WHAT YOU WILL DO: The records sit below. Return every line in them that holds the word "computer".

*** Block opens ***

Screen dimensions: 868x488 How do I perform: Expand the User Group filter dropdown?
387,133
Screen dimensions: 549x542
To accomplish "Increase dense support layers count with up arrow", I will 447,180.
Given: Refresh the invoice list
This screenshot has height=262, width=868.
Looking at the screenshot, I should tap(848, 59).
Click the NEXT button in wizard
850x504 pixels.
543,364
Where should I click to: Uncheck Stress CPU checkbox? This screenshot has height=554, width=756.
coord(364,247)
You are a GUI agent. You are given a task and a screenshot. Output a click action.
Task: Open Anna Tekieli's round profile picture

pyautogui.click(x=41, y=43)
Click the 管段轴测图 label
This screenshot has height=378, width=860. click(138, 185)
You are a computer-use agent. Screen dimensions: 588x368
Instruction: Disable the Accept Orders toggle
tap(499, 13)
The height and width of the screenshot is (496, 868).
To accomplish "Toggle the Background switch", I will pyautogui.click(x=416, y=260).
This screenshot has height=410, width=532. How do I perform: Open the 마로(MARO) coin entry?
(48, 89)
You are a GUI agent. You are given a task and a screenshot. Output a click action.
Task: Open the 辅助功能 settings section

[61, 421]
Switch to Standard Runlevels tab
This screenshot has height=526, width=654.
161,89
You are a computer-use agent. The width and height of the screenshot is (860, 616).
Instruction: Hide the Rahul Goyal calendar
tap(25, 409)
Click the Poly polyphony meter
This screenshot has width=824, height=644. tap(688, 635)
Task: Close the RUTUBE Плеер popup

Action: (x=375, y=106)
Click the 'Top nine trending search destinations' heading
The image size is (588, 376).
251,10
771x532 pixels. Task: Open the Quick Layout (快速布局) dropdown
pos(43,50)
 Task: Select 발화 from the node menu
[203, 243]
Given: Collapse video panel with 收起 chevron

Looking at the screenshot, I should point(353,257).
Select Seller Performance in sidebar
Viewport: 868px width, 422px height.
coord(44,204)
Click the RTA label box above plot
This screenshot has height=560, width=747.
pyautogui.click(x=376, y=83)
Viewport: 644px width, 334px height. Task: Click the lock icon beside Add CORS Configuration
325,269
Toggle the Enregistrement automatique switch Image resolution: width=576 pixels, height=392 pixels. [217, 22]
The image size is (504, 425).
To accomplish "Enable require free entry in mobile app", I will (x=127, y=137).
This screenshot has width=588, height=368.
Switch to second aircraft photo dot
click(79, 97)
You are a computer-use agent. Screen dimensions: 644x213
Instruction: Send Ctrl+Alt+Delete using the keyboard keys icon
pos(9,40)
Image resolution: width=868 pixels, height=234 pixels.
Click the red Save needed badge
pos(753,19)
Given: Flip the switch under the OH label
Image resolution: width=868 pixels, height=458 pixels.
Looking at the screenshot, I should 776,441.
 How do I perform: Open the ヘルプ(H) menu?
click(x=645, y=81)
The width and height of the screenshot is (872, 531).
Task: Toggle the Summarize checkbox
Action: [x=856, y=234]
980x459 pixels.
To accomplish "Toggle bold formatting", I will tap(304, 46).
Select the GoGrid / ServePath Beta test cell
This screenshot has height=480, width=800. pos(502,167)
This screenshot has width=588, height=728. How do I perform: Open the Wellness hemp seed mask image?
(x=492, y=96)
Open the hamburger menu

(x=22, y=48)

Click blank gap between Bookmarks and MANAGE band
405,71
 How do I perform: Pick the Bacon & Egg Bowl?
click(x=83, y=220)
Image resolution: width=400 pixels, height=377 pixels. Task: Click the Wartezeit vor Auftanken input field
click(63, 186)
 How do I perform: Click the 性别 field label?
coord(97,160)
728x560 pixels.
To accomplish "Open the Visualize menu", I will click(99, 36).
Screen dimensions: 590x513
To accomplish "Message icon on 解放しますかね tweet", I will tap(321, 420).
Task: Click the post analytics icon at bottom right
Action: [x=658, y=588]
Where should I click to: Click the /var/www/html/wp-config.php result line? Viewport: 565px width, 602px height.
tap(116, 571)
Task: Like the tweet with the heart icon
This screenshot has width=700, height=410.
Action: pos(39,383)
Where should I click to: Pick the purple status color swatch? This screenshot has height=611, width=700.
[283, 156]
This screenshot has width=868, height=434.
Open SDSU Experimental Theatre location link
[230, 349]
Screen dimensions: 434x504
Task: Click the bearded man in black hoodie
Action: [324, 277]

*** Block closes ***

SOLUTION FOR THIS EXERCISE:
You are a computer-use agent. Screen dimensions: 588x368
You are a computer-use agent. The width and height of the screenshot is (860, 616).
You are a computer-use agent. Screen dimensions: 644x213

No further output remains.